Our examination of clinical data revealed no appreciable declines. The only significant pre to post-season difference was for the BESS scores, which improved over time. This suggests that these clinical measures have a poor sensitivity for the sub-acute WM damage seen on neuroimaging, a finding that has been reported by others45,46 In addition, both tests, especially the BESS test, are subject to training effects, making them less useful for detecting subtle neurologic changes that might be associated with sub-acute WM change38. The high sensitivity demonstrated by the SPREAD algorithm and its ability to localize injury provides unique opportunities for further research.

The SPREAD algorithm is uniquely suited to identifying the location of injury. Our development of the improved SPREAD (iSPREAD) method provides a more flexible algorithm for analyzing brain scans compared to the SPREAD method22,47. iSPREAD uses nonlinear partial differential equation (PDE) modeling techniques to smooth the DTI images, which has better sensitivity and accuracy than SPREAD for detecting changes in regions with irregular shapes. It also has the capability to fit more sophisticated longitudinal models that involve scans with nonlinear temporal trends collected at many time points. Those advantages do come with much higher computational cost and several more tuning parameters in the PDE solver. In the future, we are committed to simplifying the iSPREAD algorithm and providing clinical researchers several practical combinations of tuning parameters via thorough simulation studies. The revised SPREAD method was implemented as an R package, which is freely available at https://github.com/ygu427/iSPREADR.
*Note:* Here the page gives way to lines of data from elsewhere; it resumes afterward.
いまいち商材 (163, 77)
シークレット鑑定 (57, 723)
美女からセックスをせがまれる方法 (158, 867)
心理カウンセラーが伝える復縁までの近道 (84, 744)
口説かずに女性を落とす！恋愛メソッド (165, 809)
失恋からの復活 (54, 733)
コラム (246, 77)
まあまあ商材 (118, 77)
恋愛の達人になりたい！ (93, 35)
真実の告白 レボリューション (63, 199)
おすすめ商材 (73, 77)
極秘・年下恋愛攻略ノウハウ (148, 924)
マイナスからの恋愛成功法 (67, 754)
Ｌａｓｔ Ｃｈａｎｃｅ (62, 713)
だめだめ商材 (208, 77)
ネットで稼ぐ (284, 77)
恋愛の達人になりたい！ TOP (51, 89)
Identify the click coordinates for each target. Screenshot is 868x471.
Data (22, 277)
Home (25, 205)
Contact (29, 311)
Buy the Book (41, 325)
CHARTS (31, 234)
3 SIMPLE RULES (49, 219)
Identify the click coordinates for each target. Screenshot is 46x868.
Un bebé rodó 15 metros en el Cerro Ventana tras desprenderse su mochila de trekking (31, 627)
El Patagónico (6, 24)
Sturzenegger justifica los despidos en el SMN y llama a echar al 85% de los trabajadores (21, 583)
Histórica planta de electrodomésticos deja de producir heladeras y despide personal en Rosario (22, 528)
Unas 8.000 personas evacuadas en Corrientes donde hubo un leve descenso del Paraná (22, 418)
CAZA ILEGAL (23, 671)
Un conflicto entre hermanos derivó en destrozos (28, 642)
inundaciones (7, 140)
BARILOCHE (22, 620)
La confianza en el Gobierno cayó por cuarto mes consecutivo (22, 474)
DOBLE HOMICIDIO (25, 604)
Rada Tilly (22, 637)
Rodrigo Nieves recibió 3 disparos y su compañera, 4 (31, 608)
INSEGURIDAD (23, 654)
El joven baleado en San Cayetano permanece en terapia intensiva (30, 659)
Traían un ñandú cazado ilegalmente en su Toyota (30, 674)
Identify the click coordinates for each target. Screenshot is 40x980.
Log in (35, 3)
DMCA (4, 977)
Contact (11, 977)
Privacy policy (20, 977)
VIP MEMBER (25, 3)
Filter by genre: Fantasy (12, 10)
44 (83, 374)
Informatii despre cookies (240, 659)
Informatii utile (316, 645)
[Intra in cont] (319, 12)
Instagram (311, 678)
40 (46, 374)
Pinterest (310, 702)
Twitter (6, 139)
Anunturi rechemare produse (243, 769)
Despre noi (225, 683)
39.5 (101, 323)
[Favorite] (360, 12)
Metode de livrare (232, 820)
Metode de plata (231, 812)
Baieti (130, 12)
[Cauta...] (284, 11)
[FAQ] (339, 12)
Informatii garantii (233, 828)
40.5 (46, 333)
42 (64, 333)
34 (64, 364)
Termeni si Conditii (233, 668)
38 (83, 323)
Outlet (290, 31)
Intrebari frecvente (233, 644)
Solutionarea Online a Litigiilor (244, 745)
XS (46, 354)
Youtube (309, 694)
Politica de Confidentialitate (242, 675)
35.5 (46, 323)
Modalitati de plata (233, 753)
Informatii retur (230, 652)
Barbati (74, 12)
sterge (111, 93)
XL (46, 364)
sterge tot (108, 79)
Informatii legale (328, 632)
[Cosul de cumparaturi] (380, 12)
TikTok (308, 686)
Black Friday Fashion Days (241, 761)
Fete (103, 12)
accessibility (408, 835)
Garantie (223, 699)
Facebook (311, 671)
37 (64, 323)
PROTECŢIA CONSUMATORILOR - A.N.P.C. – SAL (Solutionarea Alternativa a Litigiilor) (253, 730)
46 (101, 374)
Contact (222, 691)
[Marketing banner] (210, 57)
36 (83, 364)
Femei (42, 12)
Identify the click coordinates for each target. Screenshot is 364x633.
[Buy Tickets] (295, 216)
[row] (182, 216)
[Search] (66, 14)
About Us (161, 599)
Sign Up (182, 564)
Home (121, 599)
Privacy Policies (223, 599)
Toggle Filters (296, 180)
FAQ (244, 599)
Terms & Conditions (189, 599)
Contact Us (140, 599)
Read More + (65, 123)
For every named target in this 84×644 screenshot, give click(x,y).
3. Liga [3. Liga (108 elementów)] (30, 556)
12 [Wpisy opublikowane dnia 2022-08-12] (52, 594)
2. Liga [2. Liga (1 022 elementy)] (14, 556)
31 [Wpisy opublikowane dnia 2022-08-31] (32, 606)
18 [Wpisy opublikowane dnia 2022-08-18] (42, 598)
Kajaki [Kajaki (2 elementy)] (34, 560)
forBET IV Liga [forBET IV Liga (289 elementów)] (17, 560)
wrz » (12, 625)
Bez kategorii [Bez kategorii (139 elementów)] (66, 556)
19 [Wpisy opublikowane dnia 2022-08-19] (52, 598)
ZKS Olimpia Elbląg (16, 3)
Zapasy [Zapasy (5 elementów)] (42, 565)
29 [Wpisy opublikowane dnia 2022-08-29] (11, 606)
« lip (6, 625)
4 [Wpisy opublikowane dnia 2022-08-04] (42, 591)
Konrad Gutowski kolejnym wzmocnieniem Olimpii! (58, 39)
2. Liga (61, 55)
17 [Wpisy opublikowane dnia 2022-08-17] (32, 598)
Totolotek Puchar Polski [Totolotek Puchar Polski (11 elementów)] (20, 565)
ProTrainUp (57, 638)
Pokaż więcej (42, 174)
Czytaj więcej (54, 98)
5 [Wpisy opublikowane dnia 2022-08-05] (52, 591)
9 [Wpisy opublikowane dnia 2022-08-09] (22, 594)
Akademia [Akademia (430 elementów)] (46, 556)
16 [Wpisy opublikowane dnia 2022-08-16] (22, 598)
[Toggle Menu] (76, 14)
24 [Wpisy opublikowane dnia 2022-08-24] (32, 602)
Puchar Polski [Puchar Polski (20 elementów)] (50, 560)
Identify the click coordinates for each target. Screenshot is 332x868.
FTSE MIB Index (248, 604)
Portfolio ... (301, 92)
Future efforts to demonstrate the ability or our iSPREAD method to detect neuroimaging changes might focus on using more sophisticated methods of weighting helmet impact data, such as using machine learning. Another extension would be to utilize the helmet impact location data to help better predict and describe the region of change seen on DTI. Clinically, the ability to measure helmet data could allow the development of threshold values identify athletes who need to temporarily refrain from contact before they develop potentially irreversible or long-term WM changes. This could help lead to improved helmet design as well as protocols to minimize the harmful effects of RHI.
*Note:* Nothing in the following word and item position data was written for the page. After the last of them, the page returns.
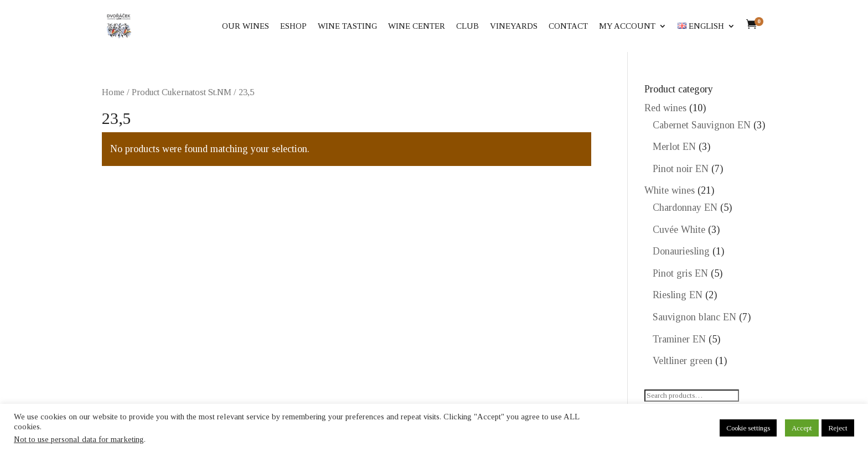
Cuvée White (679, 230)
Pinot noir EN (680, 169)
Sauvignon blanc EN (694, 317)
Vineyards (514, 26)
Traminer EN (679, 339)
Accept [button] (802, 428)
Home (113, 92)
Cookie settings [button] (748, 428)
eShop (293, 26)
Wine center (416, 26)
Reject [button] (838, 428)
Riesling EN (678, 295)
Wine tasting (347, 26)
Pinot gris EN (680, 273)
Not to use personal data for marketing (79, 439)
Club (467, 26)
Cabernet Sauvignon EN (701, 125)
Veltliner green (683, 361)
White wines (669, 190)
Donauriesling (681, 251)
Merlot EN (674, 147)
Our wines (245, 26)
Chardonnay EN (685, 207)
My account (627, 26)
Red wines (665, 108)
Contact (568, 26)
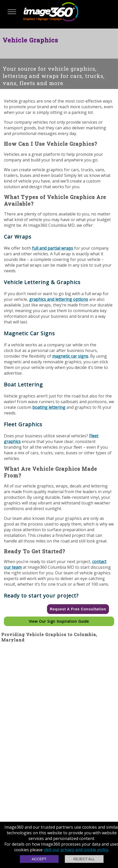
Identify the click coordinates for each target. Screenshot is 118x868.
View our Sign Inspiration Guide (59, 621)
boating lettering (49, 407)
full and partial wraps (52, 248)
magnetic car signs (70, 356)
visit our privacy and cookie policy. (76, 849)
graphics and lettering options (58, 299)
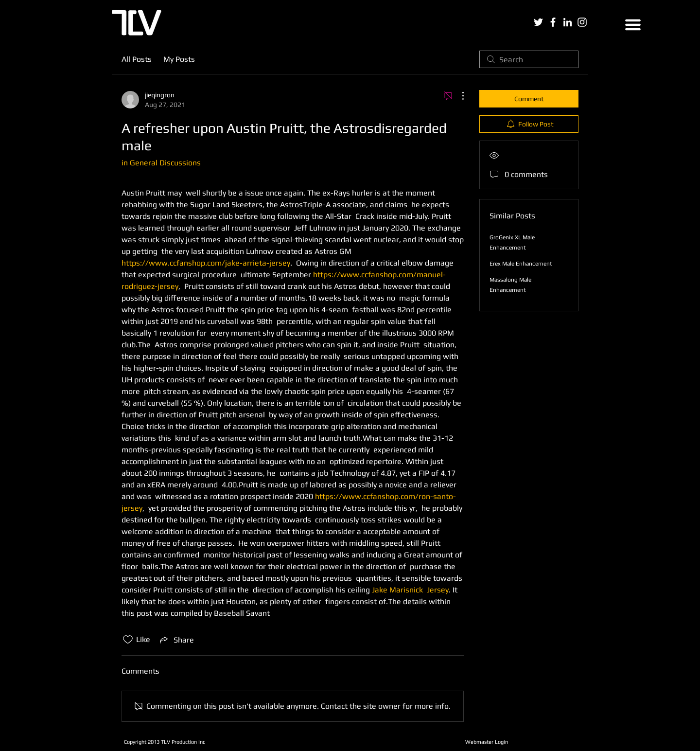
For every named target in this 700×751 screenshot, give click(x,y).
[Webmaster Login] (486, 742)
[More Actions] (458, 96)
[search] (529, 59)
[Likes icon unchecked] (128, 640)
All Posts (137, 59)
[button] (633, 25)
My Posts (179, 59)
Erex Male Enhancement (521, 264)
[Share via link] (176, 640)
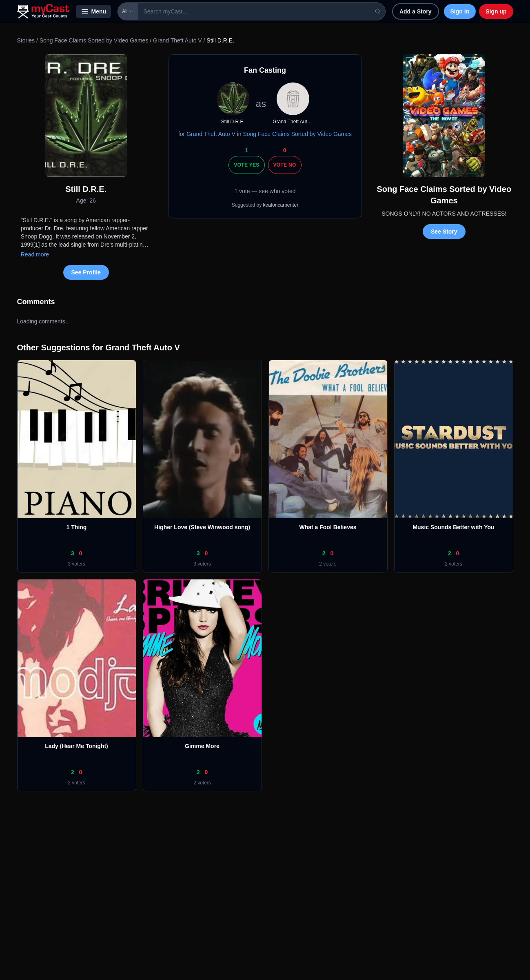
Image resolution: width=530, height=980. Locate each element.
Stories (26, 40)
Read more (35, 254)
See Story (444, 232)
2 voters (328, 564)
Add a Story (415, 11)
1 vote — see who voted (265, 191)
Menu (93, 11)
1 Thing (77, 527)
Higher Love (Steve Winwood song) (202, 527)
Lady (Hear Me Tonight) (76, 746)
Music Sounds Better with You (453, 527)
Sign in (460, 11)
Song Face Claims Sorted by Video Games (94, 40)
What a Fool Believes (328, 527)
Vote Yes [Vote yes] (246, 165)
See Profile (86, 272)
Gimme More (202, 746)
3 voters (76, 564)
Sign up (496, 11)
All (128, 11)
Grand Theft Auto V (177, 40)
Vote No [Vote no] (285, 165)
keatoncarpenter (281, 205)
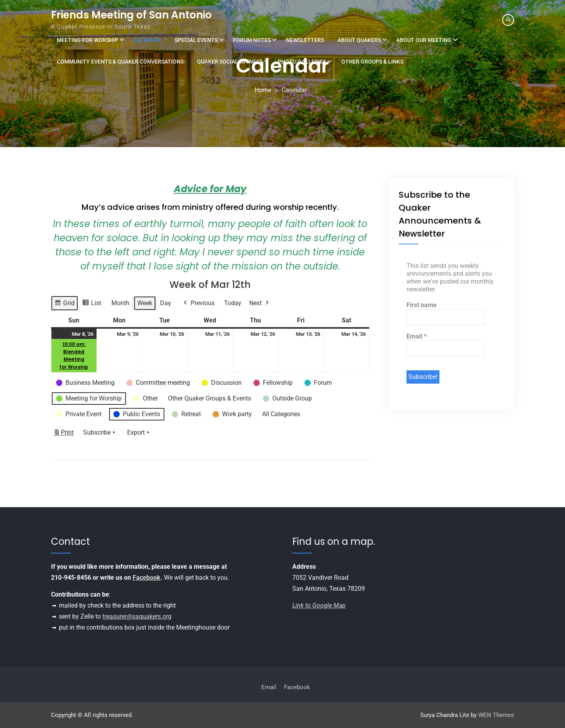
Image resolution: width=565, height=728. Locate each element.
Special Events (196, 40)
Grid (64, 304)
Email (416, 336)
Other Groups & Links (372, 62)
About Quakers (359, 40)
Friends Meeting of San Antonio (131, 15)
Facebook (146, 577)
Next (260, 303)
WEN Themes (496, 715)
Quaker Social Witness (230, 62)
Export (139, 433)
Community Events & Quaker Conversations (120, 62)
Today (233, 303)
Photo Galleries (302, 62)
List (91, 304)
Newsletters (305, 40)
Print (64, 434)
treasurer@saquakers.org (137, 616)
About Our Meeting (424, 40)
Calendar (147, 40)
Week (145, 303)
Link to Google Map (319, 605)
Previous (198, 303)
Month (120, 303)
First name (421, 305)
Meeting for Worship (87, 40)
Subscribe (100, 433)
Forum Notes (252, 40)
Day (166, 303)
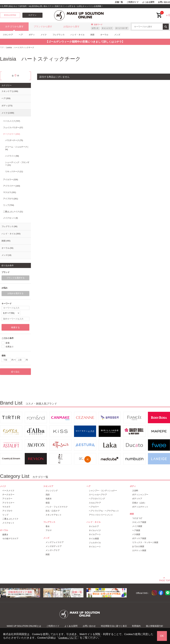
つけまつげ (137, 518)
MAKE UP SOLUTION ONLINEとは (24, 626)
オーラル (104, 34)
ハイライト (12, 156)
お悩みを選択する (16, 294)
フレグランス (59, 34)
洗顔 (48, 494)
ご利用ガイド (133, 2)
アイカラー (11, 180)
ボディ (32, 34)
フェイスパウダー (13, 128)
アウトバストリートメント (101, 515)
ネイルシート (95, 546)
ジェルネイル (95, 542)
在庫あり (10, 346)
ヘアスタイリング (97, 498)
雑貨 (92, 34)
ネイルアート (95, 534)
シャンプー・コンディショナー (103, 490)
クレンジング (52, 490)
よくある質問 (148, 2)
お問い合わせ (164, 2)
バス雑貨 (136, 534)
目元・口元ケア (53, 511)
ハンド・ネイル (77, 34)
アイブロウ (11, 199)
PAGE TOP (164, 580)
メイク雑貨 (137, 526)
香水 (48, 526)
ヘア (21, 34)
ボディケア (137, 498)
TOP (2, 48)
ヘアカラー (94, 507)
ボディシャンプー (140, 494)
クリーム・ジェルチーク (17, 148)
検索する (15, 328)
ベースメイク (12, 121)
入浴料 (135, 490)
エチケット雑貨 (139, 550)
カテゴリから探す (14, 26)
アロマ (49, 530)
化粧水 (49, 498)
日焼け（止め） (139, 503)
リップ (9, 205)
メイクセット (10, 218)
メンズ (117, 34)
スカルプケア (95, 503)
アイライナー (12, 186)
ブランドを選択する (16, 278)
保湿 (48, 503)
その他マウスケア (10, 538)
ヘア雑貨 (136, 530)
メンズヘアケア (53, 550)
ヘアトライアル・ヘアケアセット (104, 511)
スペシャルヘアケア (98, 494)
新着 (8, 343)
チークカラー (12, 134)
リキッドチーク (14, 172)
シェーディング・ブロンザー (17, 164)
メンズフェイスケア (55, 542)
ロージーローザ (121, 28)
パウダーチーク (14, 140)
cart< (159, 13)
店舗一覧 (119, 2)
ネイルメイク (95, 530)
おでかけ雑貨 (138, 546)
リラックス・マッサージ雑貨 (145, 542)
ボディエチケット (140, 507)
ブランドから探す (43, 26)
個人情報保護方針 (154, 626)
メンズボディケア (54, 546)
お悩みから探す (71, 26)
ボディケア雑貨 (139, 538)
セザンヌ (95, 28)
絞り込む (15, 372)
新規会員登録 (10, 15)
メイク (44, 34)
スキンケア (8, 34)
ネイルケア (94, 526)
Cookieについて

This study is not without limitations. Three of our athletes in our analysis sustained a mid-season concussion, which may provide a confounder to our conclusions; however, the association between the WM changes and physical impacts was not a result of any outliers and the analytic methods used (Spearman’s rank correlation test) was robust to outliers in the data. RHI can be viewed as a spectrum of injuries, with one end being very mild sub-concussive contacts and the other end being clinically defined concussions. In this sense, our current analysis having both concussed and non-concussed athletes may reflect the full extent to which playing football impacts the health of players. Another limitation of our study was the relatively small number of subjects recruited (n = 28). The fact that we were able to show significant associations between the WM changes and helmet impact data despite the small sample size, suggested that using computational methods that are designed to make personalized longitudinal analyses such as, SPREAD. An investigator may be able to detect useful signals from a population with high level of between-subject variation. Should the utility of SPREAD be validated in a future prospective study with a larger sample size, it may potentially change the current research and clinical practice of mTBI in a profound way.
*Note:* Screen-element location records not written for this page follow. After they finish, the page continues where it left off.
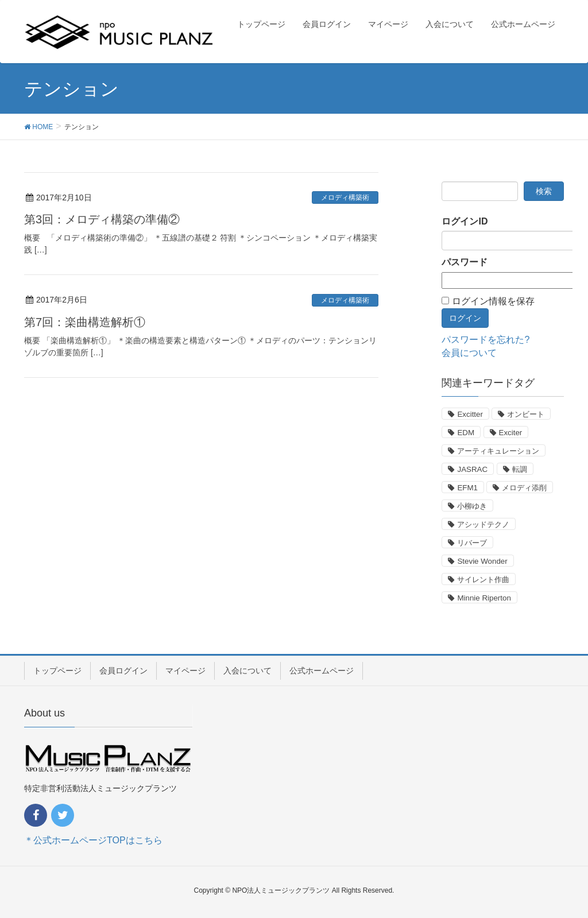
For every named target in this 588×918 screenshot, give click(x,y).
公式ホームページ (322, 671)
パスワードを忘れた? (485, 339)
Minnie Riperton (483, 598)
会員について (469, 353)
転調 (520, 469)
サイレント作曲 (483, 579)
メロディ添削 (524, 487)
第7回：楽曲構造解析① (84, 322)
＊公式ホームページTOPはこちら (93, 840)
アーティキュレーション (498, 451)
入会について (247, 671)
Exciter (510, 432)
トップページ (57, 671)
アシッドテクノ (483, 524)
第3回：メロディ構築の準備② (102, 219)
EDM (466, 432)
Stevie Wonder (482, 561)
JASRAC (472, 469)
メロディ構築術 (345, 197)
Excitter (470, 414)
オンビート (525, 414)
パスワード (465, 262)
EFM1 (467, 487)
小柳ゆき (472, 506)
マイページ (185, 671)
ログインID (465, 221)
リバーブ (472, 543)
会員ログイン (123, 671)
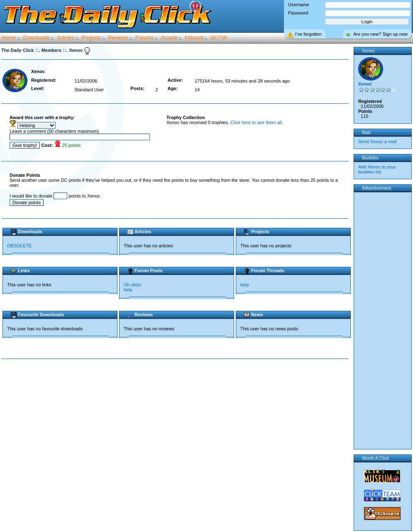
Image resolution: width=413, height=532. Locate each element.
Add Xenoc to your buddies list (377, 169)
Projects (91, 37)
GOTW (219, 37)
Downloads (37, 37)
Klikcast (194, 37)
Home (9, 37)
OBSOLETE (19, 246)
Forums (144, 37)
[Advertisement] (177, 425)
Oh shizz (132, 285)
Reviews (118, 37)
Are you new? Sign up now (380, 34)
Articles (66, 37)
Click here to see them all (256, 122)
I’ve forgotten (308, 34)
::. (37, 50)
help (128, 290)
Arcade (169, 37)
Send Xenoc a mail (377, 142)
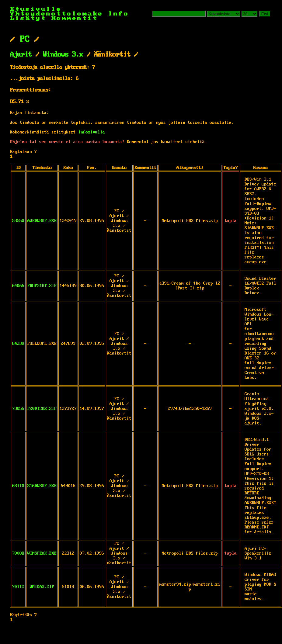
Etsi (265, 14)
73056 (18, 409)
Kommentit (75, 18)
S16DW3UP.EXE (42, 486)
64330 (18, 344)
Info (119, 14)
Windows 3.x (63, 55)
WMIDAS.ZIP (42, 587)
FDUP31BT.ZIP (42, 286)
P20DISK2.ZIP (42, 409)
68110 (18, 486)
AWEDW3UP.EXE (42, 221)
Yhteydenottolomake (57, 14)
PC (25, 40)
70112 (18, 587)
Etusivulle (36, 9)
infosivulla (92, 132)
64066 (18, 286)
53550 (18, 221)
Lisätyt (28, 18)
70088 (18, 553)
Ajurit (21, 55)
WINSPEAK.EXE (42, 553)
From this study, we can derive three conclusions. The first conclusion is that sub-acute WM changes can be detected by the SPREAD method at the subject-level. Second, we conclude that qualitatively this injury is highly diffuse and heterogeneous among individuals so traditional ROI-based methods may be under-powered. Thirdly, we have shown a significant dose–response relationship between the amount of head trauma a player experiences and the WM changes seen on DTI.